Para Maria Teresa, não é possível esperar e deixar que o ambiente e as outras pessoas cuidem da sua segurança. “O paciente com câncer tem que ter a clareza e entender quais são seus limites. Estabelecer a hora de sair, avaliar os locais que pode frequentar e, o mais importante, sempre se proteger. Promover bons momentos, com responsabilidade, é sempre a melhor saída”, explica.
Medidas de proteção
Há meses que o A.C.Camargo Cancer Center redobrou os cuidados e passou a trabalhar ainda mais intensamente para aumentar a segurança de pacientes, acompanhantes e colaboradores.
Veja algumas das medidas:
1 – Triagem virtual: antes de ir ao Pronto Atendimento do A.C.Camargo, o paciente tem a opção de acessar a plataforma Pronto Atendimento Digital e responder a uma série de questões. Assim, somente os casos que realmente precisam vão até o local e evita-se que o Pronto Atendimento fique saturado com casos nãourgentes.

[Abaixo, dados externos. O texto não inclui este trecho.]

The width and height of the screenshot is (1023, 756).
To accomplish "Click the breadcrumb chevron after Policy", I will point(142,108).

2 – Triagem nas recepções: enfermeiras devidamente paramentadas realizam a triagem de todos que chegam à Instituição, pacientes e acompanhantes. É aplicado um questionário que avalia sintomas respiratórios e a temperatura é medida. Casos suspeitos são encaminhados para um fluxo completamente separado dos demais pacientes.

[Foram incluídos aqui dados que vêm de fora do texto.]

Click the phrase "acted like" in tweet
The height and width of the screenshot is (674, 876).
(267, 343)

3 – Consultas, exames, sessões de quimioterapia e radioterapia também contam com cuidados específicos, como a intensificação da higienização dos equipamentos, maior intervalo entre os horários e o distanciamento nas recepções, para aumentarem a segurança do paciente durante seu tratamento.
4 – Internação protegida: os pacientes que precisam de internação têm à disposição apartamentos, enfermarias e leitos na Unidade de Terapia Intensiva devidamente preparados, uma vez que há áreas específicas e isoladas para pacientes com suspeita ou diagnóstico do novo coronavírus.
5 – Exame de RT-PCR: pacientes com procedimento cirúrgico marcado são testados para a Covid-19 dias antes do procedimento e orientados a permanecer em isolamento até a data agendada. O procedimento só é realizado se o resultado for negativo ou se, mesmo com o resultado positivo, a equipe médica avaliar o procedimento como extremamente necessário naquele momento.
Para Arthur foram exatamente essas medidas que fizeram com que ele tivesse coragem de seguir em frente. “Eu estou em um lugar que confio. Mesmo quando São Paulo era o epicentro do coronavírus no Brasil, me sentia protegido dentro do A.C.Camargo. Eu sigo com medo, assim como todo mundo, mas sei que ainda preciso passar por exames e continuar é a melhor e a única opção. Em outubro estarei lá para passar pela minha rotina de consultas e exames como combinado com a minha equipe médica. Confiar faz toda a diferença”, conclui.